ACTION ITEM = Lines from the one containing "Task: Expand more filters with 展开" through the last line of the material below: print these exactly, and only these.

RECORDS FOR THIS TASK =
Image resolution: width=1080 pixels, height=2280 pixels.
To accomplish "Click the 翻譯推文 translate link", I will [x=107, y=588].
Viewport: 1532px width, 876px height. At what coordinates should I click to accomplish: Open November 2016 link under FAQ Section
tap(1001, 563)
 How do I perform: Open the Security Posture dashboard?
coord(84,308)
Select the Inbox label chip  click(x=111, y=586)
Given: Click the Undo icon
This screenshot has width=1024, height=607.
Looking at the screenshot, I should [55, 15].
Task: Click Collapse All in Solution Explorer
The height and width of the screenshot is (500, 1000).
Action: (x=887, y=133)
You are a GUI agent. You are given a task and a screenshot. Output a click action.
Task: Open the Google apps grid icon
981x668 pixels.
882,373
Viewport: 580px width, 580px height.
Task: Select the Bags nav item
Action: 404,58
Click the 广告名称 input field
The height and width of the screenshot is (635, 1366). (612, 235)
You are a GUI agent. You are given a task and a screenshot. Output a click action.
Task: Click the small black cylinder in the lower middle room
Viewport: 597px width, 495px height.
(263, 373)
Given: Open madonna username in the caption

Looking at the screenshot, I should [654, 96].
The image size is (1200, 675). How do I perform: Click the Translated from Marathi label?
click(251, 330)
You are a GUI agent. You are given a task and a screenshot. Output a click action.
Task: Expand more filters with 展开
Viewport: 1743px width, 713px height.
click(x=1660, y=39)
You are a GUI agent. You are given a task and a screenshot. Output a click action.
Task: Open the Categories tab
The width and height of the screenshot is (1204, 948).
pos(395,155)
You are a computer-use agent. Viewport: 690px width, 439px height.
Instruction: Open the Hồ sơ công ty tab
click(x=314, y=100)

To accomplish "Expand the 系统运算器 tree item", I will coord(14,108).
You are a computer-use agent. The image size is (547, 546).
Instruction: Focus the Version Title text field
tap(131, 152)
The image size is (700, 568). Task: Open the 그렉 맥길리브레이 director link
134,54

RESPONSE BOX =
Task: Expand more filters with 展开
Viewport: 1743px width, 713px height.
click(x=1660, y=39)
You are a GUI agent. You are given a task and a screenshot. Output a click action.
Task: Open the Categories tab
The width and height of the screenshot is (1204, 948).
pos(395,155)
You are a computer-use agent. Viewport: 690px width, 439px height.
Instruction: Open the Hồ sơ công ty tab
click(x=314, y=100)

To accomplish "Expand the 系统运算器 tree item", I will coord(14,108).
You are a computer-use agent. The image size is (547, 546).
Instruction: Focus the Version Title text field
tap(131, 152)
The image size is (700, 568). Task: Open the 그렉 맥길리브레이 director link
134,54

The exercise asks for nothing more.